SUPPLIED TEXT:
— Start —

V1 ‘Jesus began to teach beside the Sea of Galilee’.
Galilee was an inland lake. The crowds were so big that Jesus had to get into a boat and teach from it. The boat was his pulpit. It doesn’t matter where you speak from. Buildings are not that necessary! Look at John Wesley, the founder of Methodism, who like Jesus preached to the crowds wherever he went. Don’t get hung up on buildings, they are not the Church. We are the church – the people, not the buildings.
Jesus made much use of ‘parables’: ‘Earthly stories with Heavenly meanings’ or a simple story that holds a spiritual truth. Note: Mark records fewer parables than Matthew.
Four types of soil described in this ‘Parable of the Sower’
- Hard soil on the path edge. Seed remains on the surface
- Rocky ground without much soil – little depth for growth
- Thorny ground – good soil but infested with weeds
- Good soil – fruitful and yielding a variable harvest
V10 – Jesus was now alone with his disciples. They were confused and didn’t understand his words to them. He speaks of the ‘mystery’ of the Kingdom: The powerful manifestation of the reign of God in human lives, often attended by mighty works. This is Good News – the Gospel.

— End —

SHORT EXERCISE:
Rewrite the passage on Jesus teaching by the Sea of Galilee from "Galilee was an" up to and including "parables than Matthew.", swapping "pulpit" for "stage".

EXTRACTED DATA:
— Start —

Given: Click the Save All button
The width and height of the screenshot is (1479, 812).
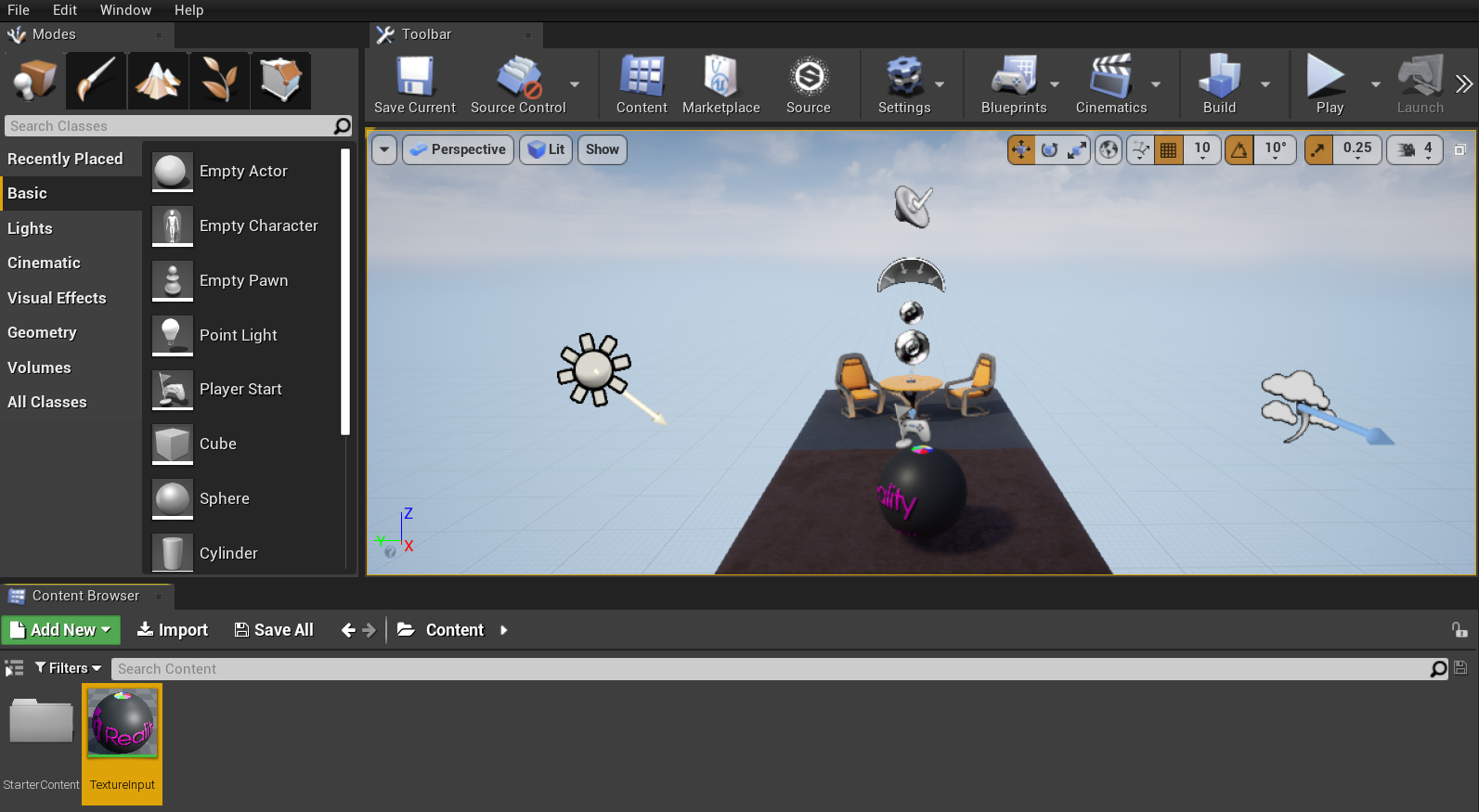Looking at the screenshot, I should click(274, 630).
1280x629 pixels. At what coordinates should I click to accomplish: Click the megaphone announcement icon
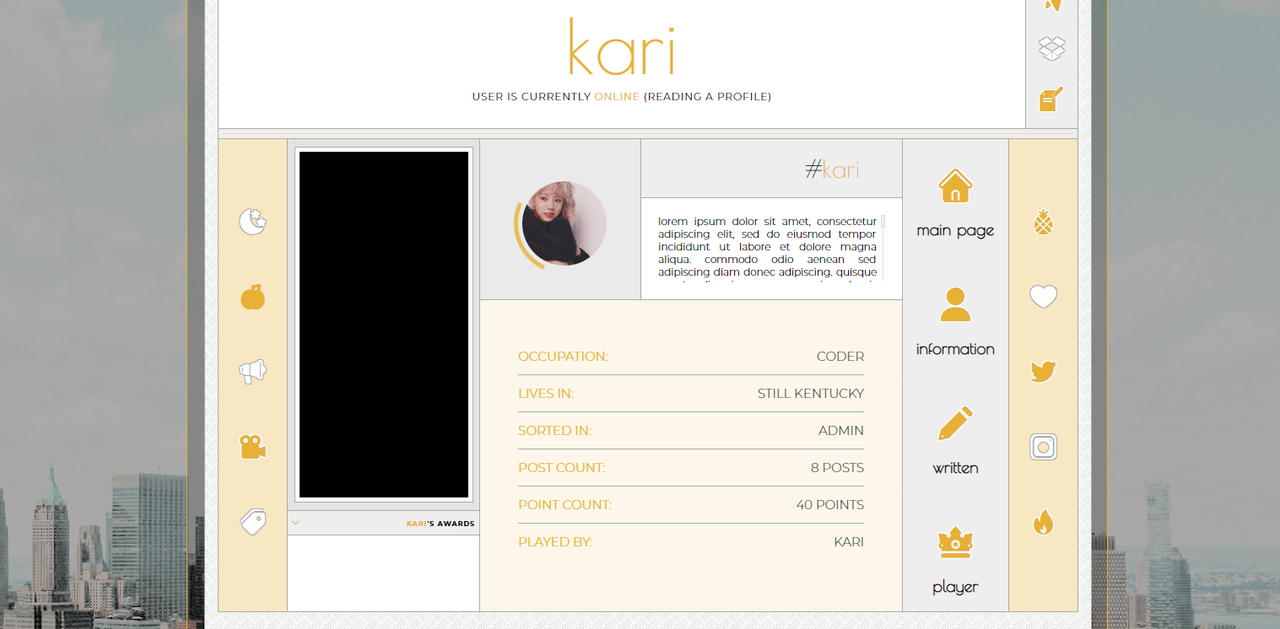click(253, 372)
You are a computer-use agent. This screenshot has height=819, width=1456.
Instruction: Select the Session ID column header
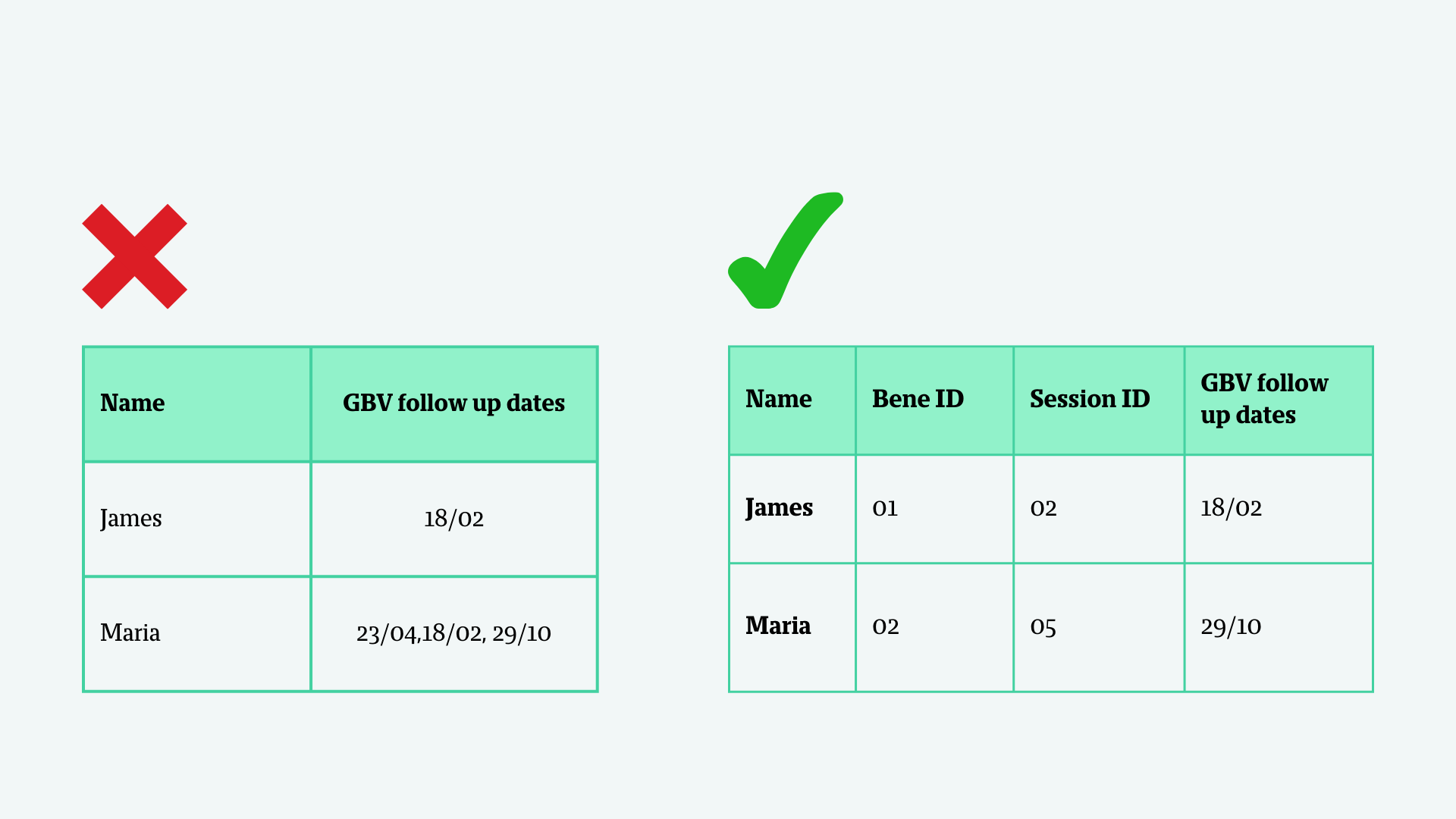(1099, 400)
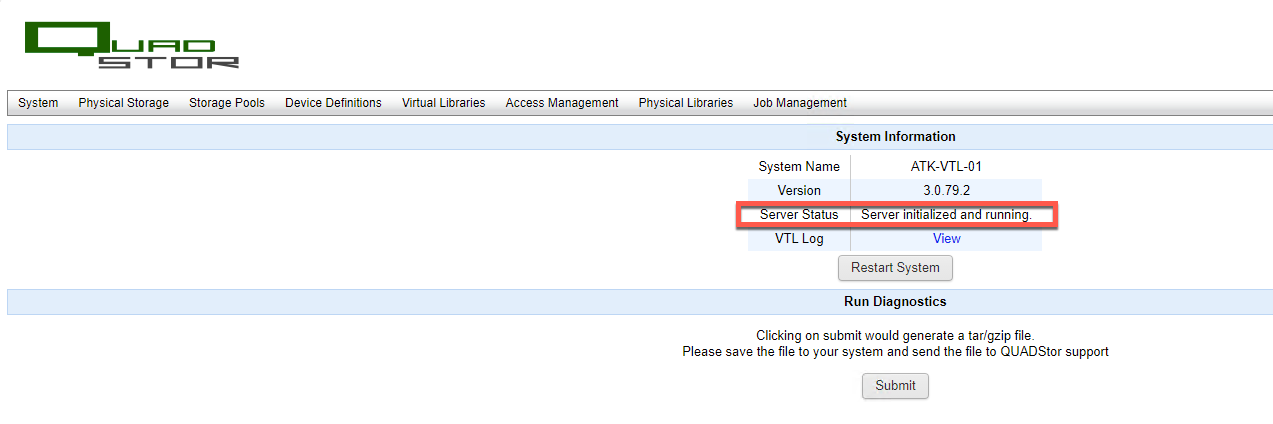Click the Version row label
Viewport: 1273px width, 424px height.
(x=799, y=191)
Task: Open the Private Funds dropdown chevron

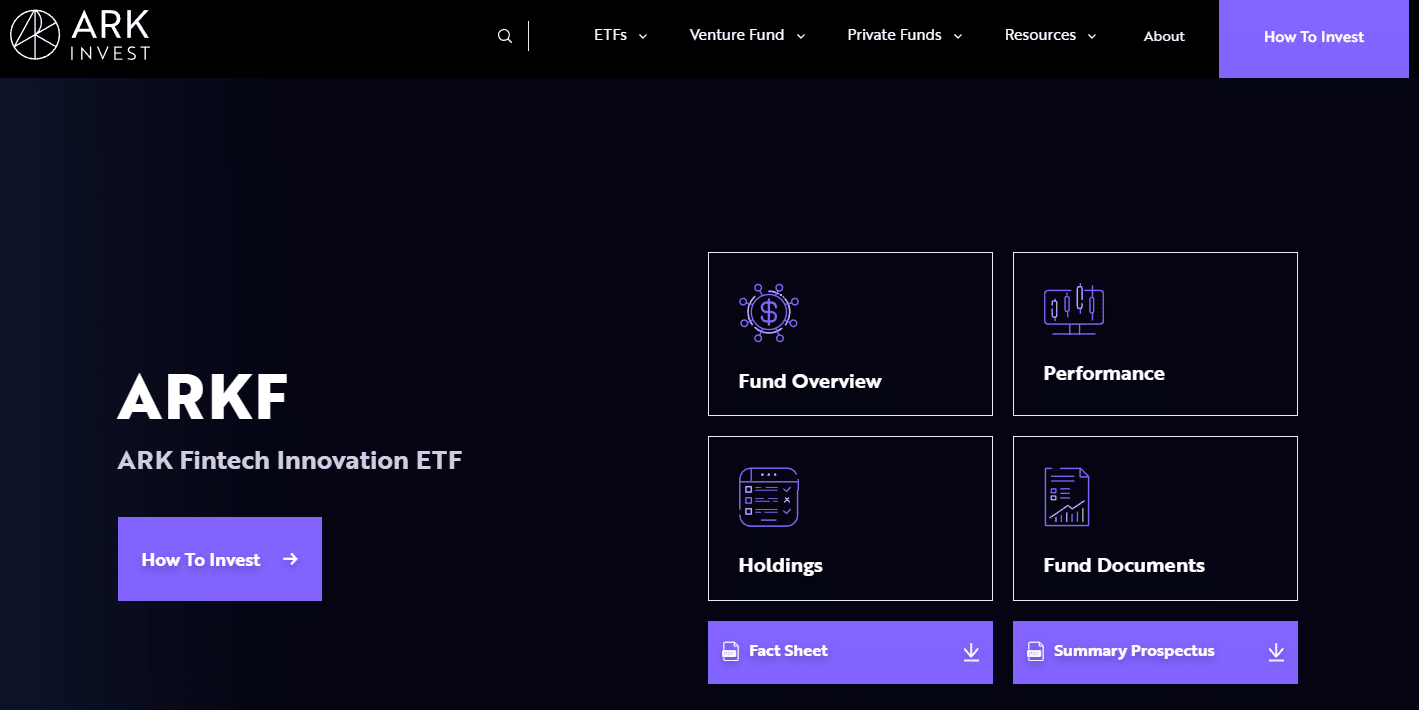Action: (958, 36)
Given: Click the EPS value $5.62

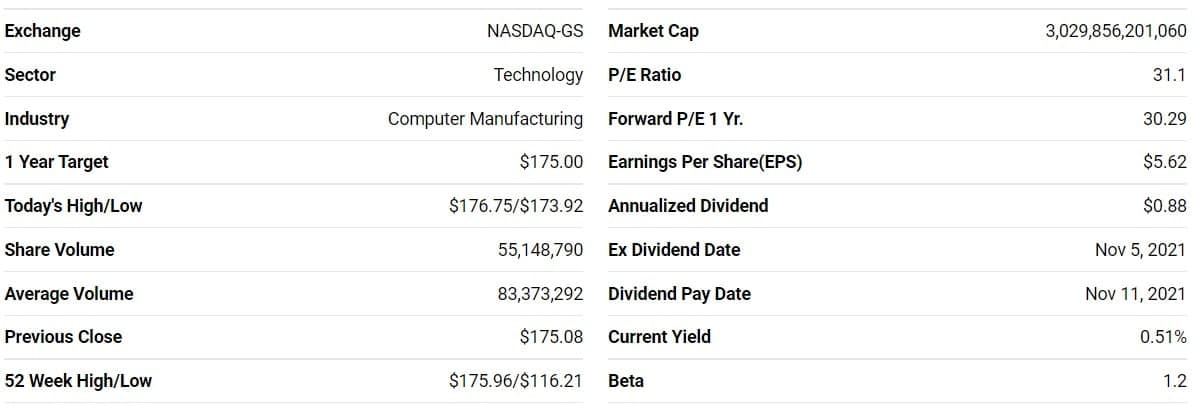Looking at the screenshot, I should tap(1165, 162).
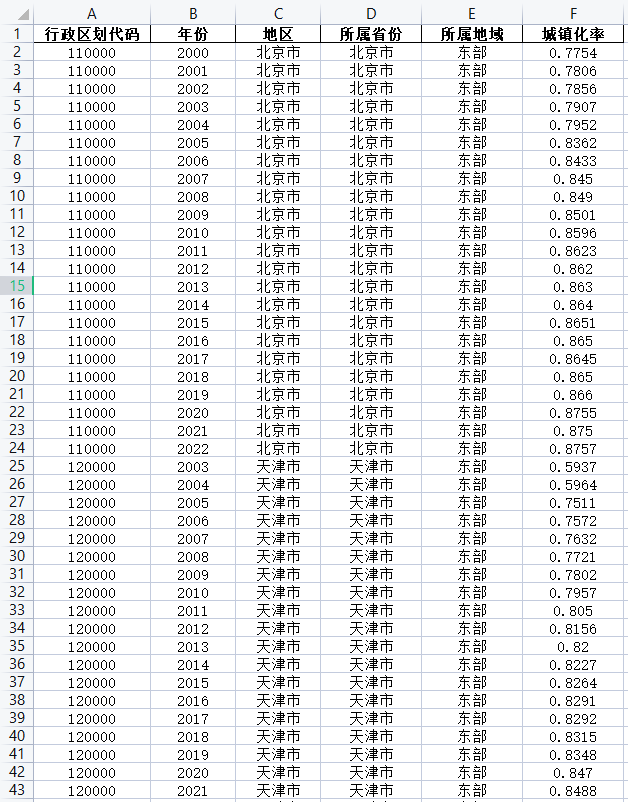Click the 城镇化率 header cell
The height and width of the screenshot is (802, 628).
point(573,34)
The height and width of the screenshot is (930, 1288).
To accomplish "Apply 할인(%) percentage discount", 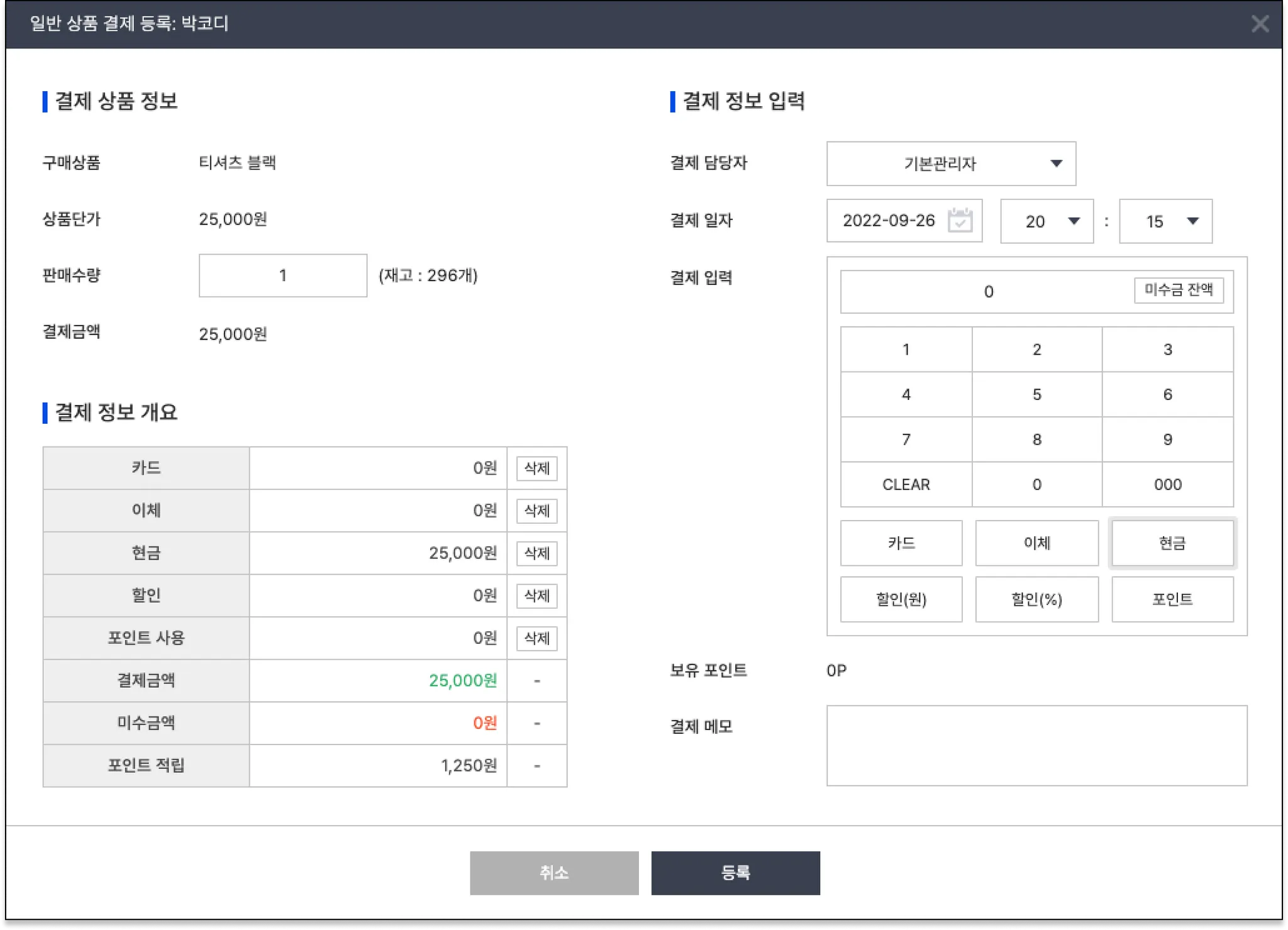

— End —

OUTPUT:
Galilee was an inland lake. The crowds were so big that Jesus had to get into a boat and teach from it. The boat was his stage. It doesn’t matter where you speak from. Buildings are not that necessary! Look at John Wesley, the founder of Methodism, who like Jesus preached to the crowds wherever he went. Don’t get hung up on buildings, they are not the Church. We are the church – the people, not the buildings.
Jesus made much use of ‘parables’: ‘Earthly stories with Heavenly meanings’ or a simple story that holds a spiritual truth. Note: Mark records fewer parables than Matthew.